For the program try Joe DeFranco’s Westside For Skinny Bastards. For the diet just try to get in as much high quality calories as possible. You should try to get in about 210 grams of protein(1.5 grams per pound of bodyweight). Try to get in a lot of fruits and vegetables for carbs and some olive oil for some extra healthy fats. You need to be eating every 2 to 3 hours. Some good foods would be milk, eggs, tuna, cheese, yogurt, cottage cheese, fruits, nuts, olive oil, vegetables, peanut butter, sandwiches, oatmeal, red meats, etc. Basically just eat as much as you can of these foods. Don’t worry about gaining fat although some fat gain also goes along with a gain of muscle. As long as you’re lifting the muscle will come along. Yeah whey protein is a good protein for your goals.
I looked up westside for skinny bastards and he had MAX-EFFORT (monday), Lower Body (wednesday), and REPITITION (friday). But he also had this…
MONDAY (A.M.) - MAX-EFFORT Upper Body lift
MONDAY (P.M.) - Sprint work, conditioning, GPP or skill training
TUESDAY - OFF or Restoration techniques
WEDNESDAY - Sprint work, conditioning, GPP or skill training
THURSDAY - REPETITION Upper Body lift
FRIDAY - Sprint work, conditioning, GPP or skill training
SATURDAY - Lower Body lift
SUNDAY - OFF or Restoration techniques
In it he had many different lifts under each section. Should I change my lift that I choose to do under each category every week or just stick to one of them?

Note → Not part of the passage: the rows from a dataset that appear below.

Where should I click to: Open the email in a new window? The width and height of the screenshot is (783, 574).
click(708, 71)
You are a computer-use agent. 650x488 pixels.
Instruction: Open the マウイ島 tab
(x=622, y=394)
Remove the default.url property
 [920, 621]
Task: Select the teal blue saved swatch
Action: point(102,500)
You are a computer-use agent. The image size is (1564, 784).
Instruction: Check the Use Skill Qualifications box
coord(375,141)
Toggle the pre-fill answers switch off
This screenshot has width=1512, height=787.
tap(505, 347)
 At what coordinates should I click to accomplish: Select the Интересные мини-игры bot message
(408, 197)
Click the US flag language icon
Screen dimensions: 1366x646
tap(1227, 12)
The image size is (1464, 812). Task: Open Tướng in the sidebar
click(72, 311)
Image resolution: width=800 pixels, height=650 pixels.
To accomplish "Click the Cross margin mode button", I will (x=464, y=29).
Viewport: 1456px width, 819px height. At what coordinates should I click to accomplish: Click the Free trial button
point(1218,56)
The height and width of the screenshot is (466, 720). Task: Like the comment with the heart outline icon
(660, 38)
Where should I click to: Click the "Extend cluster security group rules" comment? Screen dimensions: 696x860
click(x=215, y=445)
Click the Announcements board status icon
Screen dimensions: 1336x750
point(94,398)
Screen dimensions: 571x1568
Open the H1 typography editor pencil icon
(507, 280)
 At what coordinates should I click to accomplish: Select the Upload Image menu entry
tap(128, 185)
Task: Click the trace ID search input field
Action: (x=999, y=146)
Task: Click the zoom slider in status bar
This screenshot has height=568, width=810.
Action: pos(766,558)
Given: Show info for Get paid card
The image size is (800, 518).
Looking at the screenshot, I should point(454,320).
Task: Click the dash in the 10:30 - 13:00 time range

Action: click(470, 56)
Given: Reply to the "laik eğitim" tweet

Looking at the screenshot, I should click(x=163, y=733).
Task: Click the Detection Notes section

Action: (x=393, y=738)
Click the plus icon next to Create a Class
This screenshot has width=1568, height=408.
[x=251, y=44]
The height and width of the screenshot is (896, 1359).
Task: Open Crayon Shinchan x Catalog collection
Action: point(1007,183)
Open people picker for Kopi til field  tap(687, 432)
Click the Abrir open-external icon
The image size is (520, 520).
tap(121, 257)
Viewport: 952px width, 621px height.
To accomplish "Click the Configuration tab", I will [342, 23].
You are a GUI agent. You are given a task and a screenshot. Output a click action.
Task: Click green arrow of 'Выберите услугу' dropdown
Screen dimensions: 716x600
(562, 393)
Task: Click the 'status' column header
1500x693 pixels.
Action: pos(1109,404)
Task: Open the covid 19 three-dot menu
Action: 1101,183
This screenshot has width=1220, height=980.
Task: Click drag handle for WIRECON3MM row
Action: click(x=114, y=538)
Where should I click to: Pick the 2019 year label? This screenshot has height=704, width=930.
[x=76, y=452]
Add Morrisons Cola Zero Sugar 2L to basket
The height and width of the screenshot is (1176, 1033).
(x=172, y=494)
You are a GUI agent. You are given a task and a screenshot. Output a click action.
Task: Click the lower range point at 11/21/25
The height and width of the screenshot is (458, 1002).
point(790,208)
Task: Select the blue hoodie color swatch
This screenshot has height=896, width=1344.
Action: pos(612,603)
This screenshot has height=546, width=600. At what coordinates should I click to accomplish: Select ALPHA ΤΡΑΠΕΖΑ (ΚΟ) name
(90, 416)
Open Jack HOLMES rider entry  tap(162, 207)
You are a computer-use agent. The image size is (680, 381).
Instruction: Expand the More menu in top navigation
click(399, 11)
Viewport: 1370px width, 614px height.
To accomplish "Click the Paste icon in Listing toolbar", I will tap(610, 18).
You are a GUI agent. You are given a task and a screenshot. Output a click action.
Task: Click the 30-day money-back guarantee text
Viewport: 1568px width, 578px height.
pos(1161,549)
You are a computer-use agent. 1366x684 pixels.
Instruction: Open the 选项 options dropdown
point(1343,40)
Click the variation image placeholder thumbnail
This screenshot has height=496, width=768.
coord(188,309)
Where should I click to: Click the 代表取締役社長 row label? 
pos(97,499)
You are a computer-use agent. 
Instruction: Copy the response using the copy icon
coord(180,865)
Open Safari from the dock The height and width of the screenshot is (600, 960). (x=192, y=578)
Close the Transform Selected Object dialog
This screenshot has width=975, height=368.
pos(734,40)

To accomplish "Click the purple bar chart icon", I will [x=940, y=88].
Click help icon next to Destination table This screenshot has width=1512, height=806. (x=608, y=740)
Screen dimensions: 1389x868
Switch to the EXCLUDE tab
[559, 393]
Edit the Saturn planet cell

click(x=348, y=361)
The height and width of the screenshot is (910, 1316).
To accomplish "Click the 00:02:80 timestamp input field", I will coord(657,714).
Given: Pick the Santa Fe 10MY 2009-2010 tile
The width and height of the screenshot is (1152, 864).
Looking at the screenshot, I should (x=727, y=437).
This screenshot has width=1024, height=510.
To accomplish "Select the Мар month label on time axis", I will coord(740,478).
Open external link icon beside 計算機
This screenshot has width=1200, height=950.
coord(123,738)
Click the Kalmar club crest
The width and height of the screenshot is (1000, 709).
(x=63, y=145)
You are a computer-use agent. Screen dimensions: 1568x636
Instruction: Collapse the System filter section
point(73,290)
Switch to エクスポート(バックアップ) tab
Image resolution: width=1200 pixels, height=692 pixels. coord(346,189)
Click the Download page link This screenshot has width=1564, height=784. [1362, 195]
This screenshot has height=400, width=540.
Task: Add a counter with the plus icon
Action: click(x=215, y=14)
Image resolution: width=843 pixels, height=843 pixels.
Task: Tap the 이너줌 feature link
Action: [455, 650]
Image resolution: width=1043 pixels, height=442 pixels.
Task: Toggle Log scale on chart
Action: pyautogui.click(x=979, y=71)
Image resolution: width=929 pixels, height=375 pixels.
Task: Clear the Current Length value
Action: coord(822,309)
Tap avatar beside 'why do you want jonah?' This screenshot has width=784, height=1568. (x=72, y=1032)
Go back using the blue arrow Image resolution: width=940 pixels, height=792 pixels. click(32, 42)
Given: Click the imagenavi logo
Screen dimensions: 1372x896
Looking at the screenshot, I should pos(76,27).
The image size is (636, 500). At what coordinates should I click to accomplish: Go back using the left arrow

You will have to adapt it to your shedule.
The day after a ME workout, you will not be at your best for sports so do the ME day where it makes sense to you. Doing Sprint work, conditioning, GPP or skill training in the evening of a ME day will help your recovery to some extent. Your repetition days should be less taxing on your body but it could still affect your sports performance, just not as bad. They should be separated from your ME days by about 3 days.
The exercises you do should be large muscle, compound exercises. You can mix it around but 80% or more should be from this list or variations of these:
Back Squat
Front Squat
Deadlift
Romanian Deadlift
Bench Press
Overhead Presses
Dips
Bent Barbell Row
Pull ups
Cleans
Snatches
Unilateral variations should be done occationally.
It’s easier to see progress if you come back to the main lifts every week or 2 at least. Keep a log and make steady progress.